De toute ma famille, il ne me restait qu’une vieille tante. La pauvre femme fit tout ce qu’elle put pour venir à mon aide ; mais elle avait cinq enfans, dont deux pas plus grands que cet échalas, et les aînées étaient des filles, une blanchisseuse, une couturière, et une qui était encore en apprentissage. On ne mangeait pas chez eux du pain blanc tous les jours. J’avais des bras et du cœur à la besogne. — Allons, me dis-je, mon garçon, que ferais-tu si tu étais seul au monde ? Te laisserais-tu mourir de faim ? Non. Eh bien ! fais comme si tu étais tout seul et gagne ta vie. — J’annonçai à mes voisins que j’avais l’intention de continuer les vignes que faisait mon père, — cinquante ouvrées[1], ni plus ni moins. — On crut que je plaisantais. — Il ne pourra pas, dirent-ils, il est trop chétif. — Moi, je sentais que je pourrais. — Je me lèverai plus matin, je me coucherai moins tôt. J’allai trouver mon maître et je m’arrangeai avec lui. Je fus un peu en retard pour fossurer ; pour le second coup[2], je finis un des premiers. La récolte fut passable : je fis près de soixante quaris[3], et je vendis tout à la cuve[4].

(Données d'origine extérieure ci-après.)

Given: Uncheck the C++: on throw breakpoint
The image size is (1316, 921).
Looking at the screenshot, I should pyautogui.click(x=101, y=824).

L’hiver qui suivit fut rude ; il tomba des montagnes de neige. J’avais vendu ma vendange, je n’eus point d’eau-de-vie à faire. Mes échalas faits, les entonnaisons[5] de mon maître finies, les bras me tombèrent tout de leur long. Allez donc porter terre[6] par un pied de neige ! La soirée se passait encore assez bien. J’allais à la veillée chez ma tante ; les femmes filaient ou cousaient ; ma tante racontait les histoires des anciens. Quelquefois je faisais la lecture, ou bien c’était une de mes cousines. Nous étions souvent jusqu’à douze ou quinze. Parmi les amies de mes cousines, il y en avait une qu’on appelait Suzette Guyot. C’était une bonne grosse réjouie toujours en train de rire ; on ne s’ennuyait pas avec elle. Les soirées passaient donc assez vite ; mais les matinées ! mais les après-midi ! qu’elles étaient longues, mon Dieu ! Des douze heures de suite à regarder la neige tomber ! Mes camarades me proposaient d’aller au café avec eux : je refusais net, mon père n’y était jamais entré. Et puis aller boire

  1. L’ouvrée vaut trois ares.
  2. Le mot fossurer désigne le premier labour donné à la vigne. Le second coup, c’est ce que les vignerons français appellent la seconde façon.
  3. Le quari vaut soixante-quinze litres.
  4. Vendre à la cuve, c’est-à-dire vendre à la vigne au moment de la récolte.
  5. Entonnaison, décuvage.
  6. Porter terre, porter de la terre nouvelle au pied des ceps. L’endroit d’où cette terre a été extraite se nomme fosse. C’est là que l’on repique les provins.